Scanning
Reachability Analysis

Reachability Analysis

The primary advantage of Coana over other traditional vulnerability scanners is its reachability analysis that determines which vulnerabilities are actually reachable from the entry points of your project. This is important because in most projects, the majority of vulnerabilities (typically more than 80%) are not reachable and thus not exploitable.

The reachability analysis is based on advanced static analysis that scans both your application's source code and the code of your dependencies to build a model of how dependencies are used in your application. The analysis is built on top of decades of cutting-edge research in static analysis and is designed to reason well about complex language features such as reflection in Java and dynamic reads and writes in JavaScript. Importantly, Coana’s reachability analysis can identify vulnerabilities in indirect/transitive dependencies. These include the dependencies of your dependencies, extending to any depth — for instance, the dependencies of your dependencies’ dependencies, and beyond. (Read more about Coana's approach to reachability analysis in this blog post (opens in a new tab)).

The advantages of the static reachability analysis used by Coana are:

  • It takes place on-premise (on your machine) and does not share any source code with Coana.
  • Unlike other vendors, you don't have to install disruptive runtime agents in your production environment to conduct reachability analysis.
  • It's zero-configuration, making it extremely easy to adopt.
  • It uses tailored static analysis for each programming language, making it extremely accurate and capable of reasoning about the reachability of vulnerabilities deep down in dependency trees.

There are some limitations and caveats to the reachability analysis:

  • We are dedicated to building highly accurate reachability analyses. However, no analysis is ever flawless, and under some very rare circumstances, vulnerabilities may incorrectly be reported as unreachable. To minimize these inaccuracies, we design language-specific static analyses, enabling them to handle complex language features like reflection in Java or dynamic reads and writes in JavaScript effectively. Additionally, our reachability analysis is intentionally conservative. It will only mark a vulnerability as unreachable if there is strong confidence that it truly cannot be exploited.

  • Reachability analysis is computationally more expensive than traditional vulnerability scanning, which may result in long-running scans for certain types of projects.

Lightweight Reachability Analysis

Coana provides a lightweight reachability analysis that is optimized for speed and efficiency, making it significantly faster and less resource-intensive than a full reachability analysis. This mode can be enabled by using the --lightweight-reachability flag.

For the currently supported languages, JavaScript and TypeScript, the lightweight mode accelerates reachability analysis by:

  • Skipping dependency installation: Avoids time-consuming dependency resolution and installation.
  • Limiting scope to direct dependencies: Focuses only on direct dependencies, bypassing reachability checks for vulnerabilities in indirect dependencies.

We recommend using this mode primarily with Coana Guardrail, where minimizing analysis runtime is crucial.

FAQ

How does Coana know which parts of a package are affected by a vulnerability?

To identify the parts of packages affected by vulnerabilities, we have a dedicated security team that works on answering exactly that question.

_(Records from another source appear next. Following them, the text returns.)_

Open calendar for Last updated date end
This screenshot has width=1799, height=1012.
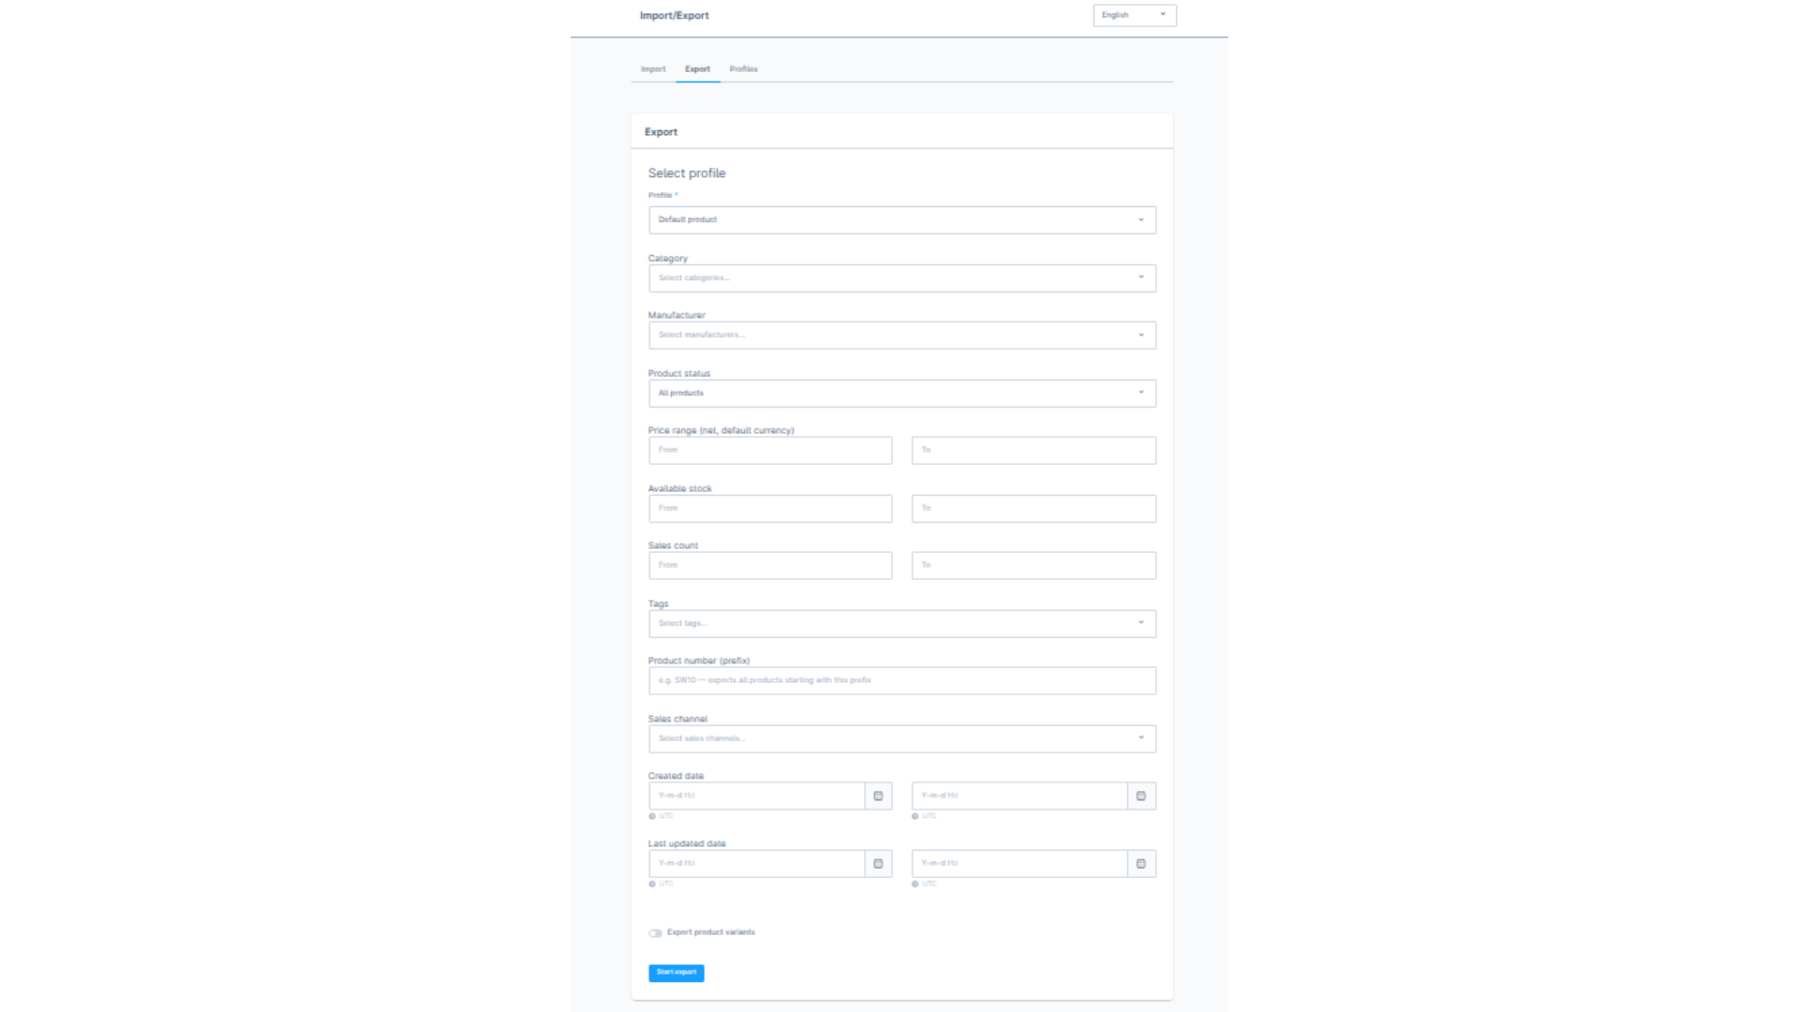[x=1141, y=863]
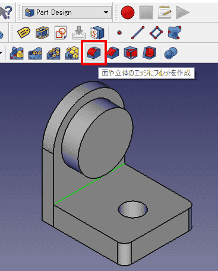Select the Fillet tool
The height and width of the screenshot is (271, 218).
[94, 53]
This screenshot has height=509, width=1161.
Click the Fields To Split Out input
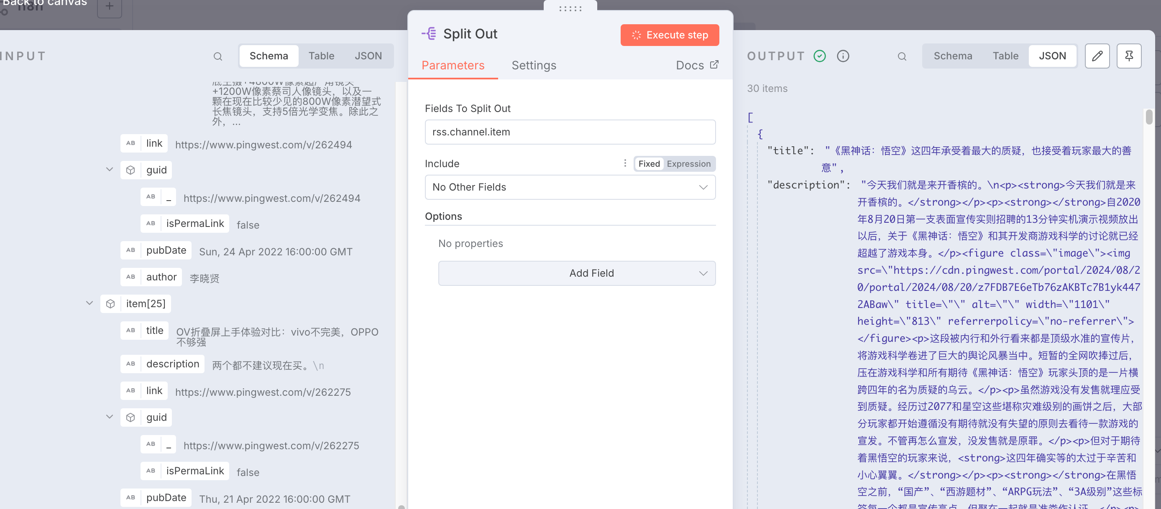(570, 132)
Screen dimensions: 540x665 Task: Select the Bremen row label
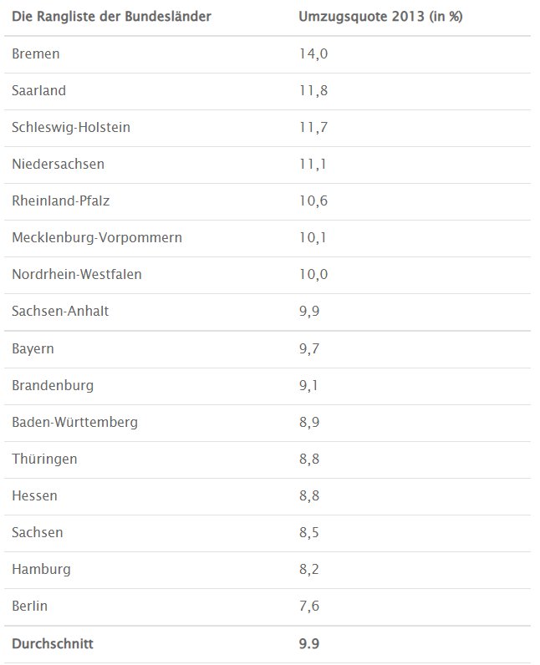pyautogui.click(x=36, y=53)
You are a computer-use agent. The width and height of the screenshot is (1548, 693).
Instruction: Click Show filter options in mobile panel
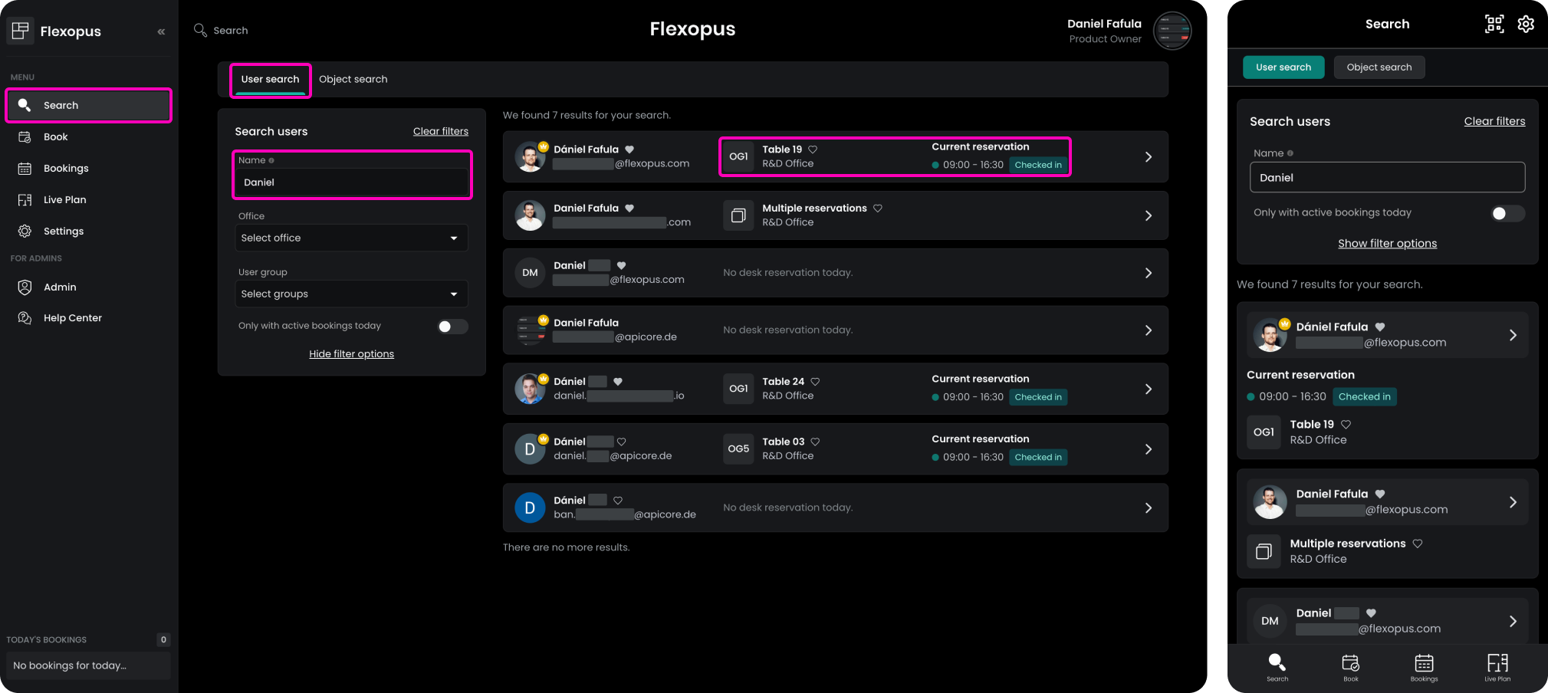(x=1387, y=244)
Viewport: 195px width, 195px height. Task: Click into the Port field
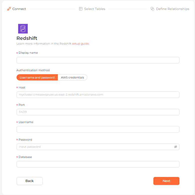click(98, 112)
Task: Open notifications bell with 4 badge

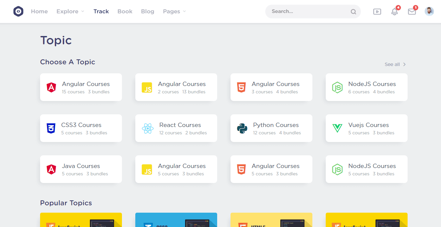Action: click(x=395, y=12)
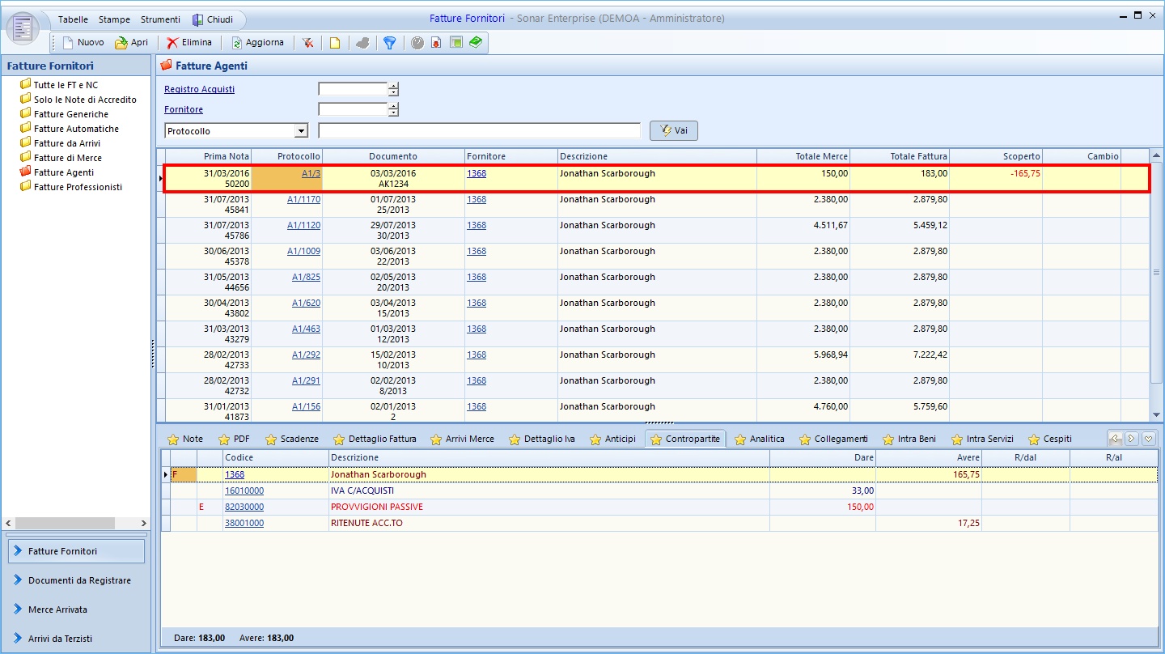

Whenever a new vulnerability is discovered, the security team initiates a thorough investigation of all the various resources related to the vulnerability. The team typically installs the affected package, reads the documentation, and builds a detailed understanding of how the package works. Once the functions, methods, properties, etc., responsible for the vulnerability have been identified, the team writes a specification that captures exactly these parts of the package. This specification is then used by the static analysis when it performs a reachability analysis on your code.

As a bonus, the team also writes an informal, human-readable version of this specification, which users of Coana can use to better understand the vulnerability.

What happens if Coana's analysis doesn't yet have a specification for a vulnerability?

In that case the vulnerability is still included in the report, but it is marked with an "unknown" reachability status. We strive to add support for all new vulnerabilities within 24 hours of their public disclosure.

What if a vulnerability cannot be tied to a specific part of a package?

At Coana, we employ a fallback mechanism to address cases where a vulnerability cannot be tied to a specific part of a package. This category includes malware packages and vulnerabilities in packages used as Command Line Interface (CLI) tools rather than libraries. We classify these vulnerabilities as 'always affected' and categorize them as reachable. Many of these vulnerabilities are safe to ignore in many scenarios; for example, if the vulnerability is in a package typically used only during the application build phase, which is often the case with vulnerabilities like CVE-2023-45133 (opens in a new tab). We recommend using the dismissal feature to ignore vulnerabilities in this category if your manual assessment determines they are irrelevant to your context.